With arthritis cases rising and physician numbers declining, here’s why you should know about nurse practitioners.
According to the Centers for Disease Control and Prevention (CDC), about 1 in 4 U.S. adults, or about 54.4 million people, have doctor-diagnosed arthritis.
Contrary to common belief, arthritis can affect people of all ages, with the term arthritis including over 100 different rheumatic diseases and conditions. But one of the most common types of arthritis, osteoarthritis, usually develops at a later age.
With people living longer, we can expect more newly diagnosed arthritis every day. In the United States, the number of adults with arthritis is expected to increase to 67 million by 2030.
But it’s no secret that there’s a shortage of physicians across the country. It’s estimated that by 2025, only 60 percent of primary care practitioners will be physicians, a drop from 71 percent in 2010. So where do all of those living with arthritis go for treatment?
Different types of arthritis can be medically managed by a number of professionals, including primary care physicians, or certain specialists, such as orthopedic surgeons and rheumatologists. When you have rheumatoid arthritis (RA) or psoriatic arthritis (PsA), they are often managed by a rheumatologist.
To prevent permanent damage of joints and loss of function, and to try and achieve remission of symptoms, it’s important to have regular checkups with a rheumatologist. If you have RA or PsA, you probably already know this.
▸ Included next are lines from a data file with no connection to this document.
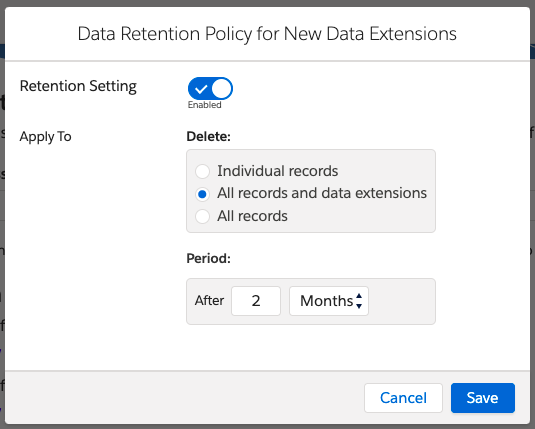535x429 pixels.
Task: Click the All records label text
Action: 252,216
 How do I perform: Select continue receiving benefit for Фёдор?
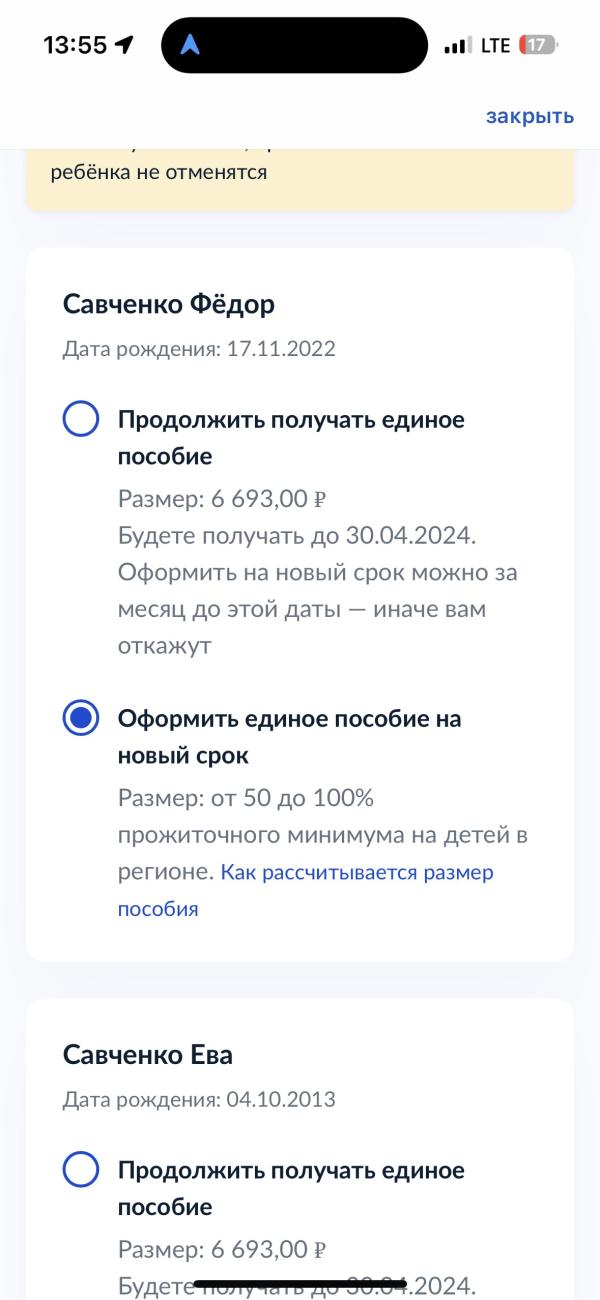(x=80, y=420)
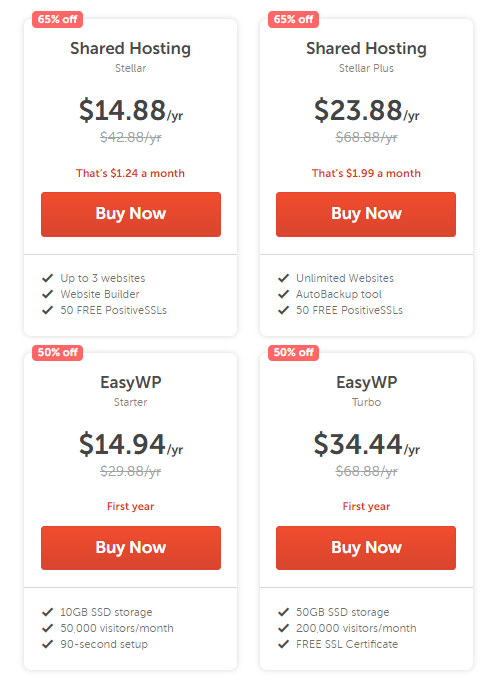Click checkmark beside Up to 3 websites

(47, 278)
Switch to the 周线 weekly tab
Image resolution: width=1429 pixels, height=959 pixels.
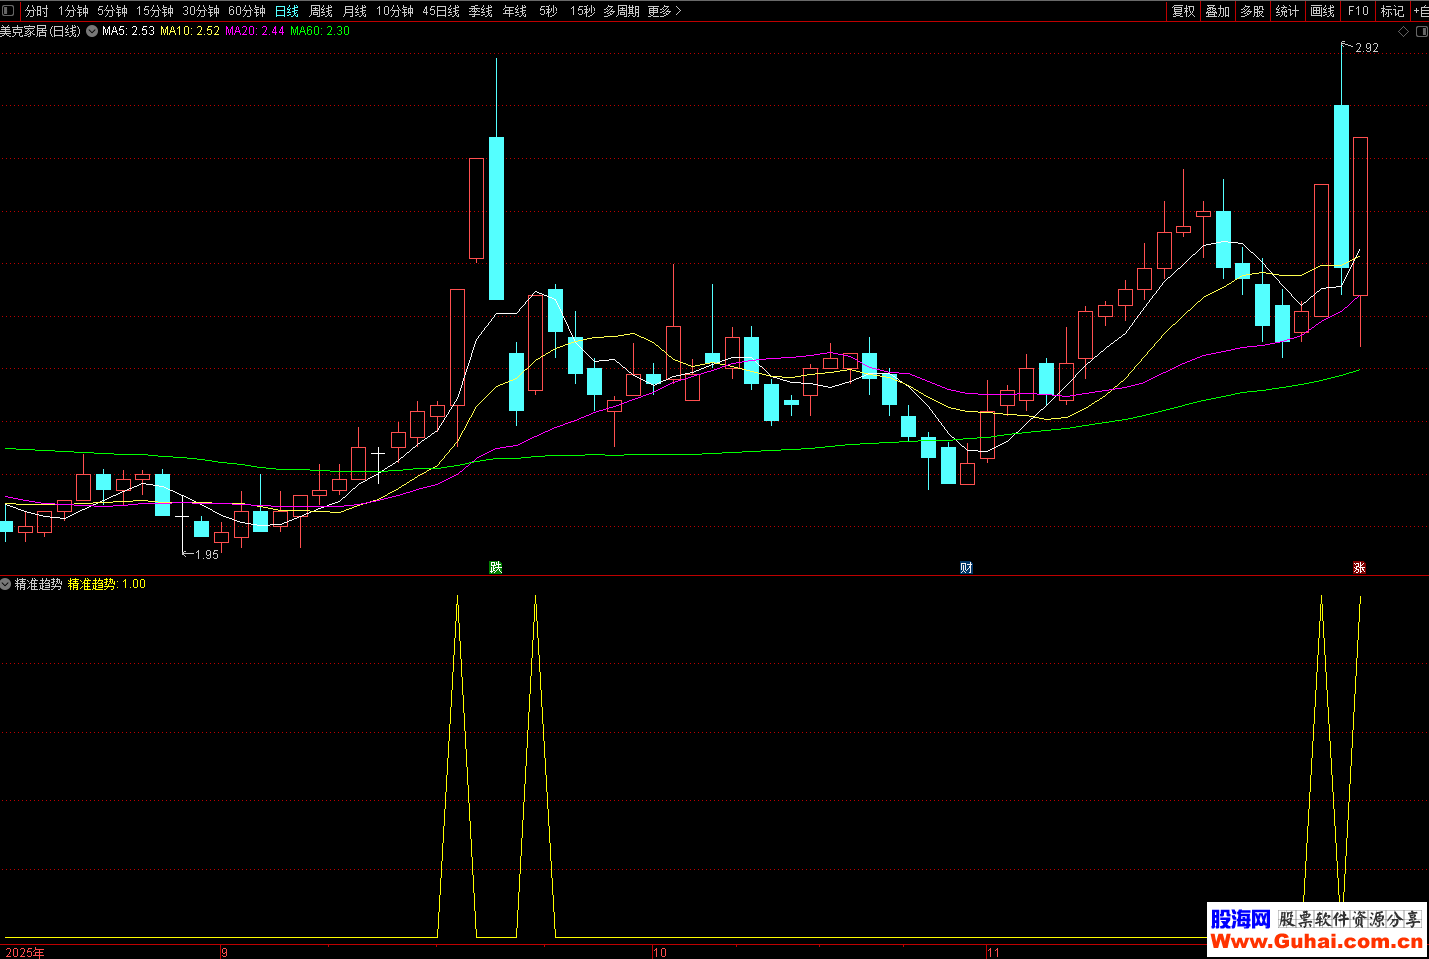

But getting the medical care you need can be tough with the current and future shortage of physicians and rheumatologists.
One solution to the national shortage of rheumatologists is more nurse practitioners (NPs) in the rheumatology field. According to a study from 2020, NPs are quickly becoming the professional of choice for millions of Americans. These NPs can “represent rheumatology colleagues who can extend the reach of the delivery of rheumatic disease care.”
In contrast to the decline of physicians, the number of NPs entering the workforce each year has increased from 6,600 in 2003 to 18,000 in 2014. The number of primary care NPs is projected to increase by 84 percent between 2010 and 2025.
This experienced group of medical professionals has become an integral part of healthcare, especially in the field of rheumatology. But what should you expect from an NP?
According to the American Association of Nurse Practitioners, an NP combines comprehensive medical experience and training with a personal touch. All NPs start as registered nurses and have some experience working in this role first.
All NPs complete a master’s or doctoral degree program in addition to their undergraduate bachelor’s degree. They also have advanced clinical, hands-on training. Usually, this training will be related to the specialty in which they work. Some NPs participate in legislative decisions, attend professional and lay forums, and conduct research.
NPs are licensed in all states and the District of Columbia. Each state has its own rules and regulations, with slightly different requirements.
NPs typically have a state license as well as a national certification. This includes periodic peer review, clinical outcome evaluations, and adherence to a code of ethics. There are also continuing education and professional development requirements that are structured and tracked by each individual state.
Some NPs maintain licenses in multiple states so they can practice medicine in a broader geographic area. This also allows for telehealth services in greater geographic regions of the country.
Whether they work autonomously or in collaboration with another healthcare professional is determined at the state level as well. You can use this map to check the practice environment for NPs in your state.
Broadly speaking, nurse practitioners can:
NPs are very credible. They often serve as mentors, educators, researchers, administrators, and role models for the next generation of healthcare professionals.
They usually demonstrate a significant degree of independence, only occasionally seeking guidance from their supervising physician colleagues when needed. This creates a confident work environment.
The use of NPs, compared with physicians, can also lower healthcare costs by treating the patient as a whole person, usually leading to fewer emergency room visits and shorter hospital stays.
A 2012 nationwide survey of the United States found that patients seen by NPs had lower RA disease activity compared with patients seen in rheumatologist-only practices.
Patients typically have higher satisfaction with NPs, because NPs usually have personable and caring personalities. An article from 2019 found patient satisfaction with NPs to be high.
When you have RA, you know the progressive and irreversible damage of the untreated disease does not slow down or wait for anything — especially not the next available appointment.
The role that an NP plays in your rheumatology group may vary from state to state and even practice to practice. But more often than not, you’re able to see the NP sooner than the rheumatologist.
Rheumatologists usually work closely with the NPs in the group to ensure quality care. They want you to get the care you need. NPs can be a great option for rheumatological care.
Is there a time when you should see a rheumatologist? Absolutely — for the first visit, initial diagnosis, a second opinion, or if your current treatments have stopped working. Also, if you’re looking for new, experimental, or off-label treatments, you should see a rheumatologist.
Typically, medical offices that include NPs are collaborative and the NP can arrange any care or treatments that you may need, including playing a role in expediting this process.
NPs are highly skilled, experienced, and trusted. This group of medical professionals has been practicing in America for several decades.
Would you like to know more about the history of the NP role? Check out this historical timeline.
No matter who you see for your appointment, you’ll get high quality care.